Abstract Electrified vehicles users may expect their vehicle to have a steady autonomy range and available power throughout the lifetime of their cars. The health assessment of Lithium-ion batteries (LIBs), in that regard, represents a critical point for performance evaluation and lifetime prediction. Reliable state-of-health (SoH) assessment is essential to ensure cautious and suitable use of LIBs. To that end, several embedded solutions are proposed in the literature. In this paper, two new aging indicators are developed to enrich the existing diagnosis-based (DB-SoH) solutions. These indicators are based on collected data during charging (CDB-SoH) and driving (DDB-SoH) events overtime. The data are comprised of variables such as distance, speed, temperature, charging power, and more.
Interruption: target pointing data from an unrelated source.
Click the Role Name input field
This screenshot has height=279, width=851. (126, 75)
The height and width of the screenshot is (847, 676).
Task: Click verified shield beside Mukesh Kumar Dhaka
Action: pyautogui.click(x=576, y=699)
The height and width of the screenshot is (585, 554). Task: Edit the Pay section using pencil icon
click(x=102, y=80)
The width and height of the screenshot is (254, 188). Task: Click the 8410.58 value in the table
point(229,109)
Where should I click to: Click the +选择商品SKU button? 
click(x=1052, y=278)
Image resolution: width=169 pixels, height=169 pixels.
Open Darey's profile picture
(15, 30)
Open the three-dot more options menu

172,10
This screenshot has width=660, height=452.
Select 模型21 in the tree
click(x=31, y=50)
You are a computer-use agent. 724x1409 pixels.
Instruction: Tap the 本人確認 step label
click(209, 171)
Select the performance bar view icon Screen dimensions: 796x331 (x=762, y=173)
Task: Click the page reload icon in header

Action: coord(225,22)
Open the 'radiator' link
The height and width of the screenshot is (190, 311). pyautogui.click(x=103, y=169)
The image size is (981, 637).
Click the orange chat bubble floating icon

Both solutions produce reliable state-of-health S o H assessment with a significantly good estimation error. Additionally, a data-driven battery aging prediction using the random forest (RF) algorithm is introduced using actual users’ behavior and ambient conditions. The proposed solution produced an S o H estimation error of 1.27%. Finally, a method for aging factors ranking is proposed. The obtained order is consistent with known aging root causes in the literature and can be used to mitigate fast LIB aging for electrified vehicle applications.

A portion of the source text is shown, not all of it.